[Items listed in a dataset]
○ ○ ○

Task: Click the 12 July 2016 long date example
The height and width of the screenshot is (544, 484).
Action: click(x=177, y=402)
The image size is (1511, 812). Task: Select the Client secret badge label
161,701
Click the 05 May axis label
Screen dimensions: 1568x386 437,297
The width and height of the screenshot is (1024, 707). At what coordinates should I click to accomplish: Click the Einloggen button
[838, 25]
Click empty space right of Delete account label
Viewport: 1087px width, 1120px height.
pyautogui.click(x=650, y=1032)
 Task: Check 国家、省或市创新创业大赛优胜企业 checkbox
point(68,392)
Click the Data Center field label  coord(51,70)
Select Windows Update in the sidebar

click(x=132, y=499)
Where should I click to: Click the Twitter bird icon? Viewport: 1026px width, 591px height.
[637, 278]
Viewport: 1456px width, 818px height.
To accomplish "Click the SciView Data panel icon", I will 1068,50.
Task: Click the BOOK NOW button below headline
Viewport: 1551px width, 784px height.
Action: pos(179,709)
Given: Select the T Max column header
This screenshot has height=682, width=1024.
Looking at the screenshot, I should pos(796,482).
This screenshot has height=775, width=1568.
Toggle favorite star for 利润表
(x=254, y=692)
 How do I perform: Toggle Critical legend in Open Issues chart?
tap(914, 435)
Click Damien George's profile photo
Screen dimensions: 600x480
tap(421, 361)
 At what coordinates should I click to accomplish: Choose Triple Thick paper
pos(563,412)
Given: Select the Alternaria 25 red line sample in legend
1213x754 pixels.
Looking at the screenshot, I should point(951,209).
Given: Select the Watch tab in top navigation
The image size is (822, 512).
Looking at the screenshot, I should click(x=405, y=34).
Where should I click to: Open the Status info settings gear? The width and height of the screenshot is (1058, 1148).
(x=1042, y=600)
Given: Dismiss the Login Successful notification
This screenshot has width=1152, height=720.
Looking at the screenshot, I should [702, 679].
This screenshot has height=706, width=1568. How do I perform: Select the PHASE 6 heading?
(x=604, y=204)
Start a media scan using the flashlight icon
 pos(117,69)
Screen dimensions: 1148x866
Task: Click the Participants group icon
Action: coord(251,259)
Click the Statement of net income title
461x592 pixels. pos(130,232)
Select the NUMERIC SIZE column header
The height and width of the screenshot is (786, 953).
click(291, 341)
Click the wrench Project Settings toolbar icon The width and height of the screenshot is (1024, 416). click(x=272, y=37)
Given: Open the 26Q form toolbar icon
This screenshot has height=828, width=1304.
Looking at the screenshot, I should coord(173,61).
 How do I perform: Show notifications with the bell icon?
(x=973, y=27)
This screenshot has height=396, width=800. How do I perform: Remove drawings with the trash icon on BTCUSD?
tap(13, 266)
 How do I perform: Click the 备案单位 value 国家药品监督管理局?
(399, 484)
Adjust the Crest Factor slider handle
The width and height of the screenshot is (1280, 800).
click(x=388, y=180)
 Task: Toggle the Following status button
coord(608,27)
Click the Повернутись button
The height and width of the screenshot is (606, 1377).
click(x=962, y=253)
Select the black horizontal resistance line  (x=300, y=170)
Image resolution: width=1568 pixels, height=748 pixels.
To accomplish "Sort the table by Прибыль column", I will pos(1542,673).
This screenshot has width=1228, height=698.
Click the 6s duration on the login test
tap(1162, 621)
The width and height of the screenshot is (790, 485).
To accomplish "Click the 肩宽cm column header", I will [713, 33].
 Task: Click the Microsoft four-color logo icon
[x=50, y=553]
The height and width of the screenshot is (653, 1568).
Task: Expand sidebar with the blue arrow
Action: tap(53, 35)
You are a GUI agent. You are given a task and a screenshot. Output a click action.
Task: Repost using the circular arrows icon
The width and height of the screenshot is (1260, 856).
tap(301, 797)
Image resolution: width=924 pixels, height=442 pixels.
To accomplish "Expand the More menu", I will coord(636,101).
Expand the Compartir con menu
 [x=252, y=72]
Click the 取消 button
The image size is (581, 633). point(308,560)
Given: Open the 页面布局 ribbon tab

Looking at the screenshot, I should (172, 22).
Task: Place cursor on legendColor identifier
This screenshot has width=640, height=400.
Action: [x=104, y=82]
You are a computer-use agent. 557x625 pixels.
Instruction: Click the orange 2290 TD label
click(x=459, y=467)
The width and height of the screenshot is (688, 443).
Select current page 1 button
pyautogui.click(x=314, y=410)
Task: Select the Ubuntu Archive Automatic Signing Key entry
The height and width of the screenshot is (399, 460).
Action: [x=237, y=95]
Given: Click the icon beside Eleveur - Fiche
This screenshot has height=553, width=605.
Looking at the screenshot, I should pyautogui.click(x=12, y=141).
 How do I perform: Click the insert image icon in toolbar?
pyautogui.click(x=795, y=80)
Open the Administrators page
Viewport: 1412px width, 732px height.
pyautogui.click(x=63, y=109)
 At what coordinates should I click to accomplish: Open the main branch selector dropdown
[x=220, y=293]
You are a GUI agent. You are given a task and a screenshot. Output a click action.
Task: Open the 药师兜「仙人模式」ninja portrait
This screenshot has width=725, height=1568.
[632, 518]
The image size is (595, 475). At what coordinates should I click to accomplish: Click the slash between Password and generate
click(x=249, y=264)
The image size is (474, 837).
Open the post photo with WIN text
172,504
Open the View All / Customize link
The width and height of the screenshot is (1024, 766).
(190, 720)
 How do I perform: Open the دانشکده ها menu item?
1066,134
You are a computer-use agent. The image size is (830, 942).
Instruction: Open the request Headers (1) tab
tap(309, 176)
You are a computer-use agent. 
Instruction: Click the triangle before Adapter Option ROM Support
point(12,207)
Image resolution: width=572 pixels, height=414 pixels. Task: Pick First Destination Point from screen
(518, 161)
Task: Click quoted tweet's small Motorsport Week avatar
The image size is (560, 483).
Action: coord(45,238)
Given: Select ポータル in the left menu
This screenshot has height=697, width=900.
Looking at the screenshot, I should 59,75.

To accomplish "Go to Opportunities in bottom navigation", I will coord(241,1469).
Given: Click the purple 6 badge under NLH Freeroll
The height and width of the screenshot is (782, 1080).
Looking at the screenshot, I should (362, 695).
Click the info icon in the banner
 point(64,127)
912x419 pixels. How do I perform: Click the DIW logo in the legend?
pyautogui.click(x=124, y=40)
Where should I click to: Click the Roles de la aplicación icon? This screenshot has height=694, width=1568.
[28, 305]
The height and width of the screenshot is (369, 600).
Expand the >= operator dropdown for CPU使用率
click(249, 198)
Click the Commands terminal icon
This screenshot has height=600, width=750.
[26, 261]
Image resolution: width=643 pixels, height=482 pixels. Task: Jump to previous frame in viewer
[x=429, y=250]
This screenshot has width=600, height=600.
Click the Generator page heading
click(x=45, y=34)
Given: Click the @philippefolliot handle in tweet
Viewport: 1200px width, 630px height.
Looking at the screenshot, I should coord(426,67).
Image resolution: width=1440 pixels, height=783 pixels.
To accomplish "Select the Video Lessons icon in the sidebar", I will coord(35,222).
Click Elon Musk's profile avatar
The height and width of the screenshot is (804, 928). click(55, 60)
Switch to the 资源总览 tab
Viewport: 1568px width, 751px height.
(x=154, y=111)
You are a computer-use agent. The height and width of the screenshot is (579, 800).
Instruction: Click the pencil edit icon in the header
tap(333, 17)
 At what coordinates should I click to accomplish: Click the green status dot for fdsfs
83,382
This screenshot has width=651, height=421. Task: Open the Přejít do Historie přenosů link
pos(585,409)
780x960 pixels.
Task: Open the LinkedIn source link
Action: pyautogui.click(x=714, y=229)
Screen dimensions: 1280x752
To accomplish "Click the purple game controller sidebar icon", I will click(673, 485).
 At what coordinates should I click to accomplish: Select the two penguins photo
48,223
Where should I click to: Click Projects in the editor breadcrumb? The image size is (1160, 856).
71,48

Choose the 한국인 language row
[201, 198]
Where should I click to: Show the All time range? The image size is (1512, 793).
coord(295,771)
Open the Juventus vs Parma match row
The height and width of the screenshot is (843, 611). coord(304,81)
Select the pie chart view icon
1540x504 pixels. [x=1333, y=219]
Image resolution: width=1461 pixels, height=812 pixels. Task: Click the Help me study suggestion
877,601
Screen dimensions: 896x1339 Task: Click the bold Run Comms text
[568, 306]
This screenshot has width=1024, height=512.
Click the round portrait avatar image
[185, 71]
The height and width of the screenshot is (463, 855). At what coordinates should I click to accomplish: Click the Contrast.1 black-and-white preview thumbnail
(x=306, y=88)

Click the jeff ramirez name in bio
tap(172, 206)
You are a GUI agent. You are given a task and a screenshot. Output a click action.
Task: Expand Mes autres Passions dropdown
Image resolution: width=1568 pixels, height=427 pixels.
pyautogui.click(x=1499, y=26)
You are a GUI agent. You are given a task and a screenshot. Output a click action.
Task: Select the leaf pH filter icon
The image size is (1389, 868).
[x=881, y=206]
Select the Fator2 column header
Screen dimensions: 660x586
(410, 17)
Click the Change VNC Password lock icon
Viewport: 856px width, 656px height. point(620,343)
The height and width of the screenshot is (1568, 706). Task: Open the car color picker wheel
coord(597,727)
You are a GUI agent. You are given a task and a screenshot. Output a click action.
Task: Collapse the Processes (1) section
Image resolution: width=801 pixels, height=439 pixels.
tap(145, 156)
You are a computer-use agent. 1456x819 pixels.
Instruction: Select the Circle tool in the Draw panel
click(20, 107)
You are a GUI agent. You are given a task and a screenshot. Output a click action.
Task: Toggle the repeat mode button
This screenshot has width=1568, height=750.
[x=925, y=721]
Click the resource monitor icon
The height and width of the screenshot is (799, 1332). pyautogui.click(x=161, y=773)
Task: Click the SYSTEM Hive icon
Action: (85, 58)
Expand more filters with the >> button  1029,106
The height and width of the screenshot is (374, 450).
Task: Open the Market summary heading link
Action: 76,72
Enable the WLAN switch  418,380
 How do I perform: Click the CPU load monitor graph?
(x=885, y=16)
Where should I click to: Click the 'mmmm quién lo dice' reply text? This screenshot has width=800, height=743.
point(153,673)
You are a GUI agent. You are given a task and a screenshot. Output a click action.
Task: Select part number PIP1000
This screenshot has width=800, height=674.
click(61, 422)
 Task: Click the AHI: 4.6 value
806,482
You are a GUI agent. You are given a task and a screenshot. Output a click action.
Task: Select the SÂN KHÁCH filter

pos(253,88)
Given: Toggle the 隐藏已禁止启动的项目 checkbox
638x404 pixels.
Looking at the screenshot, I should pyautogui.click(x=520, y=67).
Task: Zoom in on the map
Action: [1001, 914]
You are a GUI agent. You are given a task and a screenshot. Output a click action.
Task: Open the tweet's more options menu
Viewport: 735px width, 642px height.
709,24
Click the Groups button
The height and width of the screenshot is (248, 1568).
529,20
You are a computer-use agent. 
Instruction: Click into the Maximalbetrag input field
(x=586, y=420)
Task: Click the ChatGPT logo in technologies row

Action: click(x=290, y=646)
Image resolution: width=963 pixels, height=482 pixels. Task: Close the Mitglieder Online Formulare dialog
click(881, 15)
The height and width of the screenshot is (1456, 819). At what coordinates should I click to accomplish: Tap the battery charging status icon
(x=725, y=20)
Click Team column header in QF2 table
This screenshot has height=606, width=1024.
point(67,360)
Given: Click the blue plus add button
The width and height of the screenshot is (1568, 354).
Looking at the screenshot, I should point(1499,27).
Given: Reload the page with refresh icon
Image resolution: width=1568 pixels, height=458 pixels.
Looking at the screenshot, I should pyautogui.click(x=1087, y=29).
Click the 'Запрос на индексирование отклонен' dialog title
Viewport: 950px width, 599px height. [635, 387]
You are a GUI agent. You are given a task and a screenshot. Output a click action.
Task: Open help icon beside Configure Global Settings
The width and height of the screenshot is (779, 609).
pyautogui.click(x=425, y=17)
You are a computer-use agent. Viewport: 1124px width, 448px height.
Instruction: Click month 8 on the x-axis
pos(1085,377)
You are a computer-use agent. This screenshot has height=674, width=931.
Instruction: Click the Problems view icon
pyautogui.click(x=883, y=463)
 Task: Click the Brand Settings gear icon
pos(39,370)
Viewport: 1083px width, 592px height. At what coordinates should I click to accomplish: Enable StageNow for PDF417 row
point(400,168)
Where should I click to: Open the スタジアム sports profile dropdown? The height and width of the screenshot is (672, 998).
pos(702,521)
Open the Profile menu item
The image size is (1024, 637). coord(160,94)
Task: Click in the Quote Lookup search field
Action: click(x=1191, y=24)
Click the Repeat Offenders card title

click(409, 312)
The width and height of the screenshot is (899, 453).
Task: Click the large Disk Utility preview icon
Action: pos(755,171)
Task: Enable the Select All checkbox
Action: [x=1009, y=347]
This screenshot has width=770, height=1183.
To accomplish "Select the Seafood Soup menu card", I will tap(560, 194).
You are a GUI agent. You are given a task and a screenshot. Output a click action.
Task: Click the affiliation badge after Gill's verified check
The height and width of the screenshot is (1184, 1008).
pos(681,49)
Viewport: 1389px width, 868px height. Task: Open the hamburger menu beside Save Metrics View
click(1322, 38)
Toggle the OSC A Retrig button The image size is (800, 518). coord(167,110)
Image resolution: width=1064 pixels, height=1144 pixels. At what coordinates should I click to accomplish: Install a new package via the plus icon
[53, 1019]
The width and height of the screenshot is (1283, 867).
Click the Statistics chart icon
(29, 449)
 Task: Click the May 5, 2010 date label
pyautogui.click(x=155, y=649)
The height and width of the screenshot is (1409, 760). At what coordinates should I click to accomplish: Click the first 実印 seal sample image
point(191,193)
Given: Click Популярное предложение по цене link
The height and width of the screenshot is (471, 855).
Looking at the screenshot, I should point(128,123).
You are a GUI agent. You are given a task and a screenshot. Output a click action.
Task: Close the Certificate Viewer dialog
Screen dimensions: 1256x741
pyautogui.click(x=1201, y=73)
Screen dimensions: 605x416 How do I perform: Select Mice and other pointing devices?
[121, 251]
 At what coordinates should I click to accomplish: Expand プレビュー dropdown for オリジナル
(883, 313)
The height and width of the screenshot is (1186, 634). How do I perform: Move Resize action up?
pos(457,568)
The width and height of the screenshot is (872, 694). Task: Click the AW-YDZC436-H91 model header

○ ○ ○

▸ Work task
Would you state how many lines of the data above hold the string "navigation"? Reply with the number alone.

▸ Task result
2